Barclays banks on cool data centre

Barclays banks on cool data centre

British banking group Barclays is implementing technology from Hewlett Packard (HP) to help reduce energy consumption and carbon emissions at its new data centre in the UK.

The bank has signed a letter of intent to deploy HP's Dynamic Smart Cooling (DSC) system at a new "energy efficient" data centre in Gloucester.

As a result of growing demand for technology, energy costs associated with data centres are rising rapidly, with many facilities running close to the limit of air conditioning systems and the power they can draw from the grid. With the increasing need for power, data centres are becoming large contributors to a company's carbon footprint.

The HP technology manages the data centre air-conditioned environment to deliver the right amount of cooling where it is needed most, says the vendor. The energy provisioning system uses advanced control software fed by continuous, air-temperature measurements from a network of sensors throughout the data centre. The system then continuously monitors and adjusts air handlers to modulate cooling energy based on demand from the servers and storage.

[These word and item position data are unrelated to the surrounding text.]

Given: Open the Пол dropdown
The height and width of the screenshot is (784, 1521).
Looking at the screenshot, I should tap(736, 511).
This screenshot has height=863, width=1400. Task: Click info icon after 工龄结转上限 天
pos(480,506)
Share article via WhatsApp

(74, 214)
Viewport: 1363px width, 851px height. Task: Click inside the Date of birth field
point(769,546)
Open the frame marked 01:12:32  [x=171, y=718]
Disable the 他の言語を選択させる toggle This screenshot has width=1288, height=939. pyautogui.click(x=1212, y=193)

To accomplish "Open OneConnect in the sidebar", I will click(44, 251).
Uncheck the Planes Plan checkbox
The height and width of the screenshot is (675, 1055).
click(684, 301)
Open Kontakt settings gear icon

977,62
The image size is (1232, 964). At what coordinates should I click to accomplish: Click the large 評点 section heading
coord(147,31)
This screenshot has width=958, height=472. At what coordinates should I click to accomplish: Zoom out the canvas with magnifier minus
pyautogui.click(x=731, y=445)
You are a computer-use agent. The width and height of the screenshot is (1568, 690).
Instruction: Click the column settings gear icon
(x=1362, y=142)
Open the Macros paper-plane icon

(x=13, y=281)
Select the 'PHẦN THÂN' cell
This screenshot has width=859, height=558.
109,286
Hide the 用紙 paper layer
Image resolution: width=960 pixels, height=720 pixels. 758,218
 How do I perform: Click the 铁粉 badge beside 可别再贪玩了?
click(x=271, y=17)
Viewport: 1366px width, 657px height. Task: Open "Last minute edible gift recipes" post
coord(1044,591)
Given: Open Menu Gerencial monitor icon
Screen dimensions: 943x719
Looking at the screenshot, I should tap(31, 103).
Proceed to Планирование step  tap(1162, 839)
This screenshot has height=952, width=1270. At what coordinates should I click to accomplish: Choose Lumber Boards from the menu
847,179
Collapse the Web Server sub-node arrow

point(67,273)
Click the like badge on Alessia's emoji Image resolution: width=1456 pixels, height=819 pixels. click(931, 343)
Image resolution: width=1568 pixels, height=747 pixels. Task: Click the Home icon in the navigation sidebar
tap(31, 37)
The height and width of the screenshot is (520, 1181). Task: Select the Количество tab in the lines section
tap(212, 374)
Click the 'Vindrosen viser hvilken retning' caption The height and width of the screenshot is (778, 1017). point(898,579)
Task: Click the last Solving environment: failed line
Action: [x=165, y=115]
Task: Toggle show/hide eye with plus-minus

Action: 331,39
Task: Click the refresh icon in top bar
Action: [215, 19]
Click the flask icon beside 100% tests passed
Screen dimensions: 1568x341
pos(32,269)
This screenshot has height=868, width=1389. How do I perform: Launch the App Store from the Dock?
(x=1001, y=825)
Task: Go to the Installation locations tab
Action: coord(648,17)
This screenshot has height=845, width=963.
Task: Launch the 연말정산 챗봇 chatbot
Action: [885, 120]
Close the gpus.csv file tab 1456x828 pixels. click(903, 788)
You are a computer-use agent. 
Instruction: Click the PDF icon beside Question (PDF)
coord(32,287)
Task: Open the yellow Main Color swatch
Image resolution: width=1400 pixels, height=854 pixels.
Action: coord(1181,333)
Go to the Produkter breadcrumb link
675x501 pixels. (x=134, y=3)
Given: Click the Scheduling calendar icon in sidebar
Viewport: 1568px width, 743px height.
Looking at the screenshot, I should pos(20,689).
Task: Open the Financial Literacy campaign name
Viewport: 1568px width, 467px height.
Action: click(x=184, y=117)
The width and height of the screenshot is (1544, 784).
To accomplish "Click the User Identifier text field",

HP says its DSC system will contribute to a package of energy saving measures Barclays is introducing which are designed to cut the data centre's energy usage by 13.4%. These measures could reduce the centre's carbon footprint by as much as 7470 tonnes of CO2 per year.

Marcus Agius, chairman, Barclays Group, says: "Efficient energy management is at the heart of our technology infrastructure, and we are investing to use the best technology available."

The latest move is part of an extensive green programme Barclays has embarked on following a 2005 pledge to reduce carbon intensity from 16.8 tonnes to 12.9 tonnes CO2 per million pounds of UK income and cut energy consumption in offices and branches by 20% per employee by 2010.

Energy efficient data centres will be one of the topics up for discussion at Finexpo - Green City on Thursday 10 April.

John Killey, head of realty services for Emea at Citi - which is currently spending EUR170 million to build one of the "greenest" data centres in the world in Frankfurt - will be outlining the bank's approach to the issue at the event.

In separate news, chip maker Advanced Micro Devices (AMD) is also getting in on the green act by launching a workstation and desktop graphics accelerator card - ATI FireMV 2260 - which it says improves power consumption and cooling.

AMD says the card also improves trader density, helping banks maximise productivity in workspaces that are increasingly overcrowded with people and hardware.

"ATI FireMV 2260 enables financial institutions and corporations in general to reduce energy consumption, maximise today's workspace productivity and better plan for technology implementations in the future," says Janet Matsuda, senior director, professional graphics, AMD.